* **Collected data entries**
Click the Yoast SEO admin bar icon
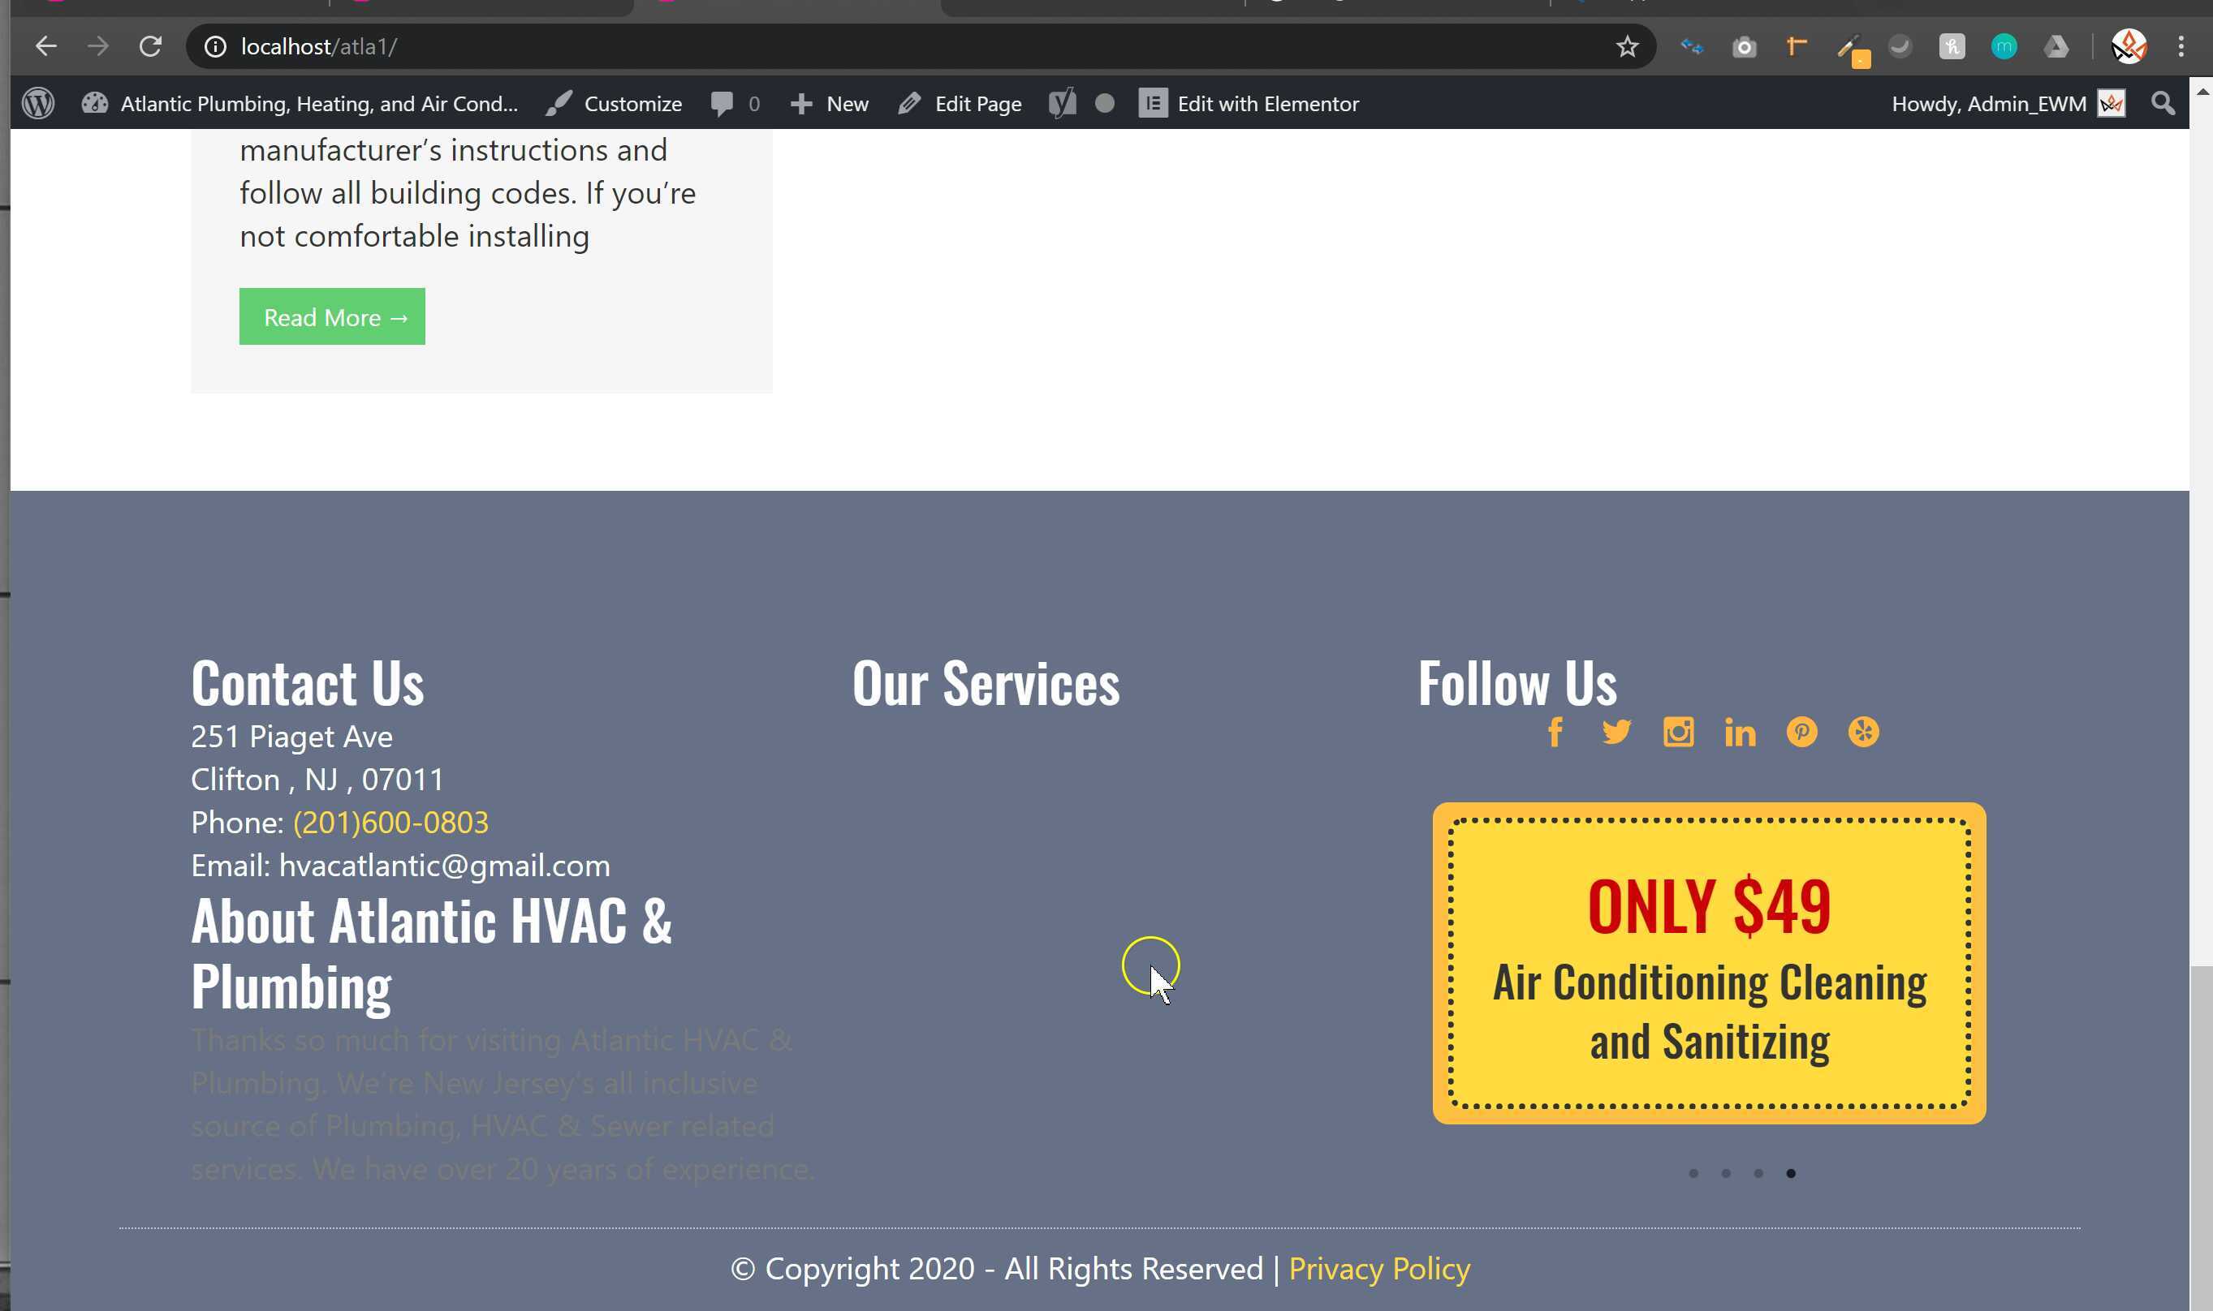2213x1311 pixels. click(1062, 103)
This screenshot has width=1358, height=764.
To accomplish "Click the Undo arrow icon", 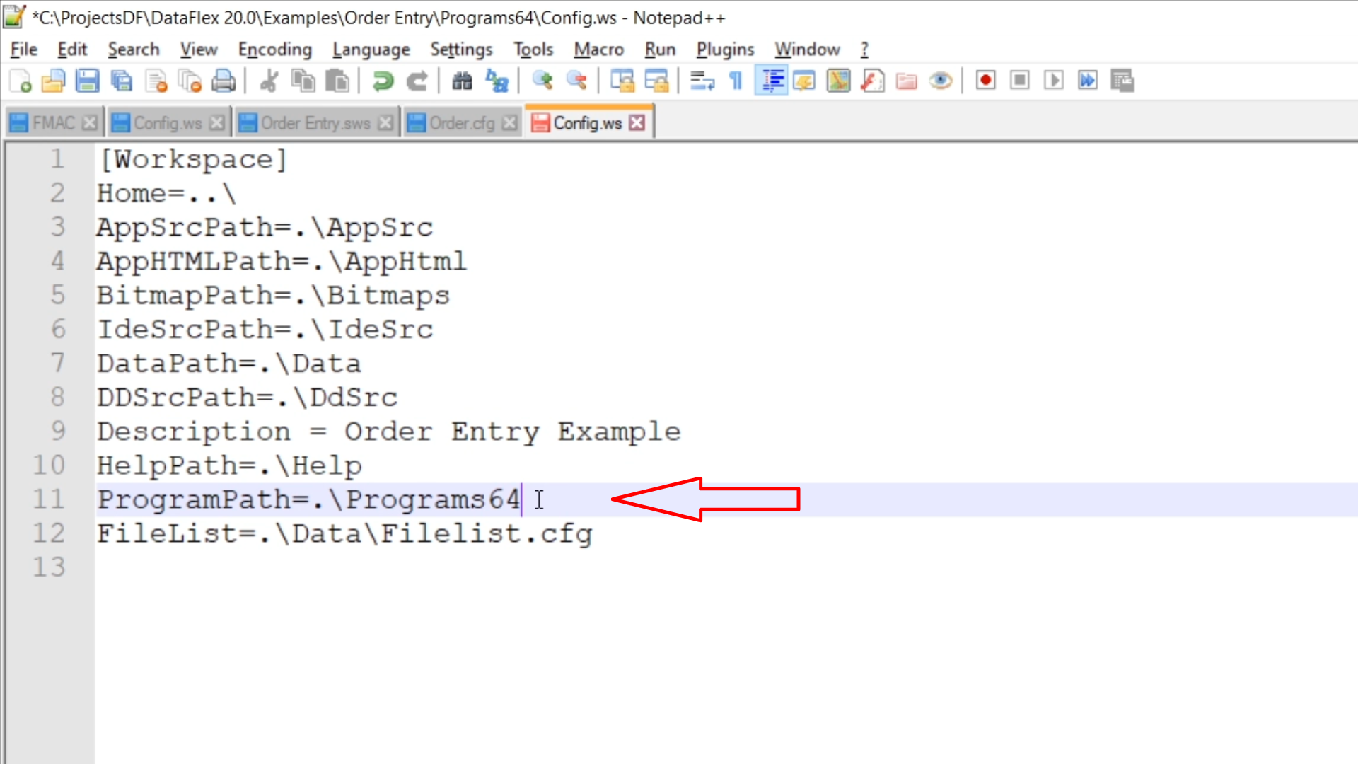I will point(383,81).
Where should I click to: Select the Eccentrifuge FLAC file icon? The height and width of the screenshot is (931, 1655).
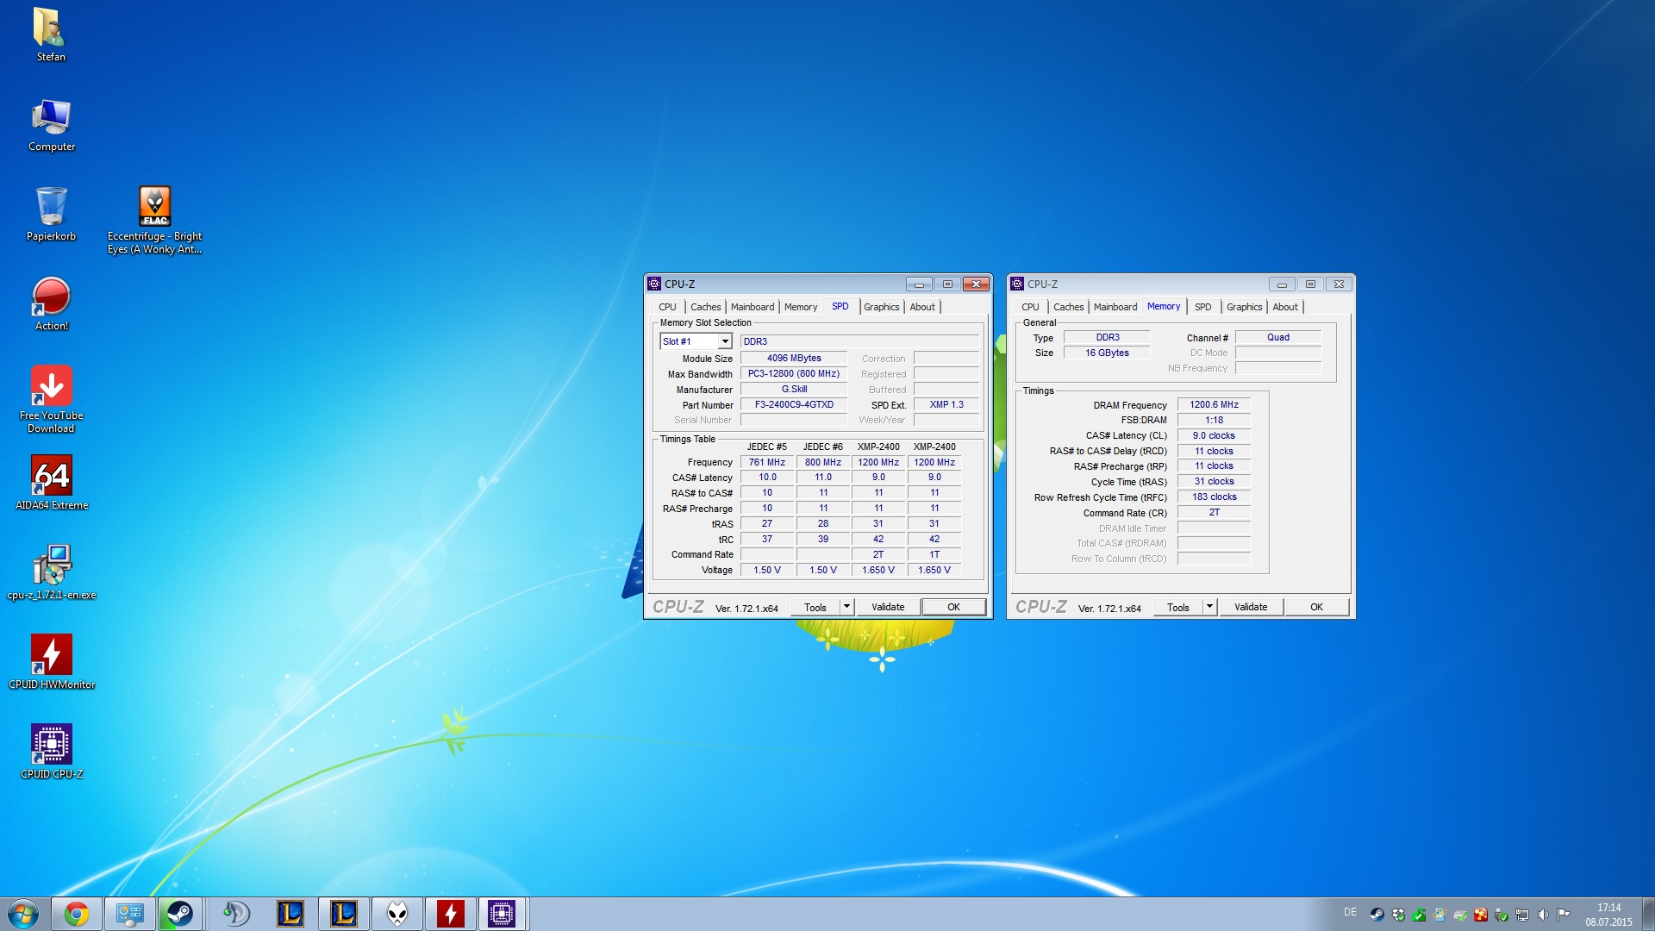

* **TASK ITEM**
Counting only lines that hold the word "screenshot", state how many there are in the data. Write the number alone.

* **SOLUTION FOR THIS TASK**
2